[Source data]
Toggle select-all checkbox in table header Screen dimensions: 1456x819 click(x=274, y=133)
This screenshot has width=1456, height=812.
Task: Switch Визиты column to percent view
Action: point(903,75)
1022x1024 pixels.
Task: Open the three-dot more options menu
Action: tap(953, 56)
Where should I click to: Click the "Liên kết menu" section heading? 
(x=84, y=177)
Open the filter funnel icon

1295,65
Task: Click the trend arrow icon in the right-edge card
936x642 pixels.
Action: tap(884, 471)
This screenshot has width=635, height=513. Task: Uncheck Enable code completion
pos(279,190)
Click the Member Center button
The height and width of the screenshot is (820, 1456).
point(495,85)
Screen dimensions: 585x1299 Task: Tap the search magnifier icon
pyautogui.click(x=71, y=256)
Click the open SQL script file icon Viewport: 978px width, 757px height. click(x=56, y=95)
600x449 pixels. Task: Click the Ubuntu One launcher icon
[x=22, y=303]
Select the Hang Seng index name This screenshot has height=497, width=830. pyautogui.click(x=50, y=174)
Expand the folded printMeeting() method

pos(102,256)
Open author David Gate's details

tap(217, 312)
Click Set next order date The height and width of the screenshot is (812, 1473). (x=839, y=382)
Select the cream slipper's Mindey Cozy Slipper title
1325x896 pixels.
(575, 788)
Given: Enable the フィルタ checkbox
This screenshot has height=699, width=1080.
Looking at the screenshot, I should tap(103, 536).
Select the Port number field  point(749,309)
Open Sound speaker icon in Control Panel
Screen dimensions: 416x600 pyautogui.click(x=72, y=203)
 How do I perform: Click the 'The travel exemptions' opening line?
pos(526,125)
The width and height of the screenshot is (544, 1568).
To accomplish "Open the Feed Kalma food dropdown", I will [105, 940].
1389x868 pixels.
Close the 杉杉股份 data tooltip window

*TASK TO CARRY OUT*
A word-for-word restatement of the lines running from the one with "This screenshot has width=635, height=513." to the last line of the records is the whole answer.

*WRITTEN RESPONSE*
This screenshot has width=635, height=513. Task: Uncheck Enable code completion
pos(279,190)
Click the Member Center button
The height and width of the screenshot is (820, 1456).
point(495,85)
Screen dimensions: 585x1299 Task: Tap the search magnifier icon
pyautogui.click(x=71, y=256)
Click the open SQL script file icon Viewport: 978px width, 757px height. click(x=56, y=95)
600x449 pixels. Task: Click the Ubuntu One launcher icon
[x=22, y=303]
Select the Hang Seng index name This screenshot has height=497, width=830. pyautogui.click(x=50, y=174)
Expand the folded printMeeting() method

pos(102,256)
Open author David Gate's details

tap(217, 312)
Click Set next order date The height and width of the screenshot is (812, 1473). (x=839, y=382)
Select the cream slipper's Mindey Cozy Slipper title
1325x896 pixels.
(575, 788)
Given: Enable the フィルタ checkbox
This screenshot has height=699, width=1080.
Looking at the screenshot, I should tap(103, 536).
Select the Port number field  point(749,309)
Open Sound speaker icon in Control Panel
Screen dimensions: 416x600 pyautogui.click(x=72, y=203)
 How do I perform: Click the 'The travel exemptions' opening line?
pos(526,125)
The width and height of the screenshot is (544, 1568).
To accomplish "Open the Feed Kalma food dropdown", I will [105, 940].
1389x868 pixels.
Close the 杉杉股份 data tooltip window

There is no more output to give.